DATA SUPPLIED START
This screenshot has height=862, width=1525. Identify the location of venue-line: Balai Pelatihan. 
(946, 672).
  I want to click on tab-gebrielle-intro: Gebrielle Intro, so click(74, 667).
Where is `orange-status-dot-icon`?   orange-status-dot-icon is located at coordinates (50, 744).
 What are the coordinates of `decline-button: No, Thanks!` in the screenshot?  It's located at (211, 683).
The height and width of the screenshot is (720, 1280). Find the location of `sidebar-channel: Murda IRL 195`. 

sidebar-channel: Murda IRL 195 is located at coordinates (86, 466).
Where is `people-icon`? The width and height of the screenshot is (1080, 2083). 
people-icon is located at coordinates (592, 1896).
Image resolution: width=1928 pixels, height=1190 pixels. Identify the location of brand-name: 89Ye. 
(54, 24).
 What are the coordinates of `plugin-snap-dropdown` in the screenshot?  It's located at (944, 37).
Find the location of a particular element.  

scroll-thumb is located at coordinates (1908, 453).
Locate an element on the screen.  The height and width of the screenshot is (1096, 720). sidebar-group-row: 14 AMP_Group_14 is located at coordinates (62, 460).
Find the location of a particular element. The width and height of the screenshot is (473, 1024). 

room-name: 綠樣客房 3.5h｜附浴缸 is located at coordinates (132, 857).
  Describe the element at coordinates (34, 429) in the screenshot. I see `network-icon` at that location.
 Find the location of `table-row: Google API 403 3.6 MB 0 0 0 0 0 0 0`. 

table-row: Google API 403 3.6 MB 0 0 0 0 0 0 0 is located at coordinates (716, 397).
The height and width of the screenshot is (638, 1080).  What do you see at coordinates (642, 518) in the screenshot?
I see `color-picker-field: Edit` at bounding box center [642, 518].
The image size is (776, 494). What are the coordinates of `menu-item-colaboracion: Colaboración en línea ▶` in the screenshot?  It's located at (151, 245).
DATA SUPPLIED END
PROBLEM STATEMENT :: Lay out the saved entries above as a numbered list, one item per line, with the blank lines omitted.

WRITTEN ANSWER ::
1. This screenshot has height=862, width=1525. Identify the location of venue-line: Balai Pelatihan. 
2. (946, 672).
3.   I want to click on tab-gebrielle-intro: Gebrielle Intro, so click(74, 667).
4. Where is `orange-status-dot-icon`?   orange-status-dot-icon is located at coordinates (50, 744).
5.  What are the coordinates of `decline-button: No, Thanks!` in the screenshot?  It's located at (211, 683).
6. The height and width of the screenshot is (720, 1280). Find the location of `sidebar-channel: Murda IRL 195`. 
7. sidebar-channel: Murda IRL 195 is located at coordinates (86, 466).
8. Where is `people-icon`? The width and height of the screenshot is (1080, 2083). 
9. people-icon is located at coordinates (592, 1896).
10. Image resolution: width=1928 pixels, height=1190 pixels. Identify the location of brand-name: 89Ye. 
11. (54, 24).
12.  What are the coordinates of `plugin-snap-dropdown` in the screenshot?  It's located at (944, 37).
13. Find the location of a particular element.  
14. scroll-thumb is located at coordinates (1908, 453).
15. Locate an element on the screen.  The height and width of the screenshot is (1096, 720). sidebar-group-row: 14 AMP_Group_14 is located at coordinates (62, 460).
16. Find the location of a particular element. The width and height of the screenshot is (473, 1024). 
17. room-name: 綠樣客房 3.5h｜附浴缸 is located at coordinates (132, 857).
18.   Describe the element at coordinates (34, 429) in the screenshot. I see `network-icon` at that location.
19.  Find the location of `table-row: Google API 403 3.6 MB 0 0 0 0 0 0 0`. 
20. table-row: Google API 403 3.6 MB 0 0 0 0 0 0 0 is located at coordinates (716, 397).
21. The height and width of the screenshot is (638, 1080).  What do you see at coordinates (642, 518) in the screenshot?
22. I see `color-picker-field: Edit` at bounding box center [642, 518].
23. The image size is (776, 494). What are the coordinates of `menu-item-colaboracion: Colaboración en línea ▶` in the screenshot?  It's located at (151, 245).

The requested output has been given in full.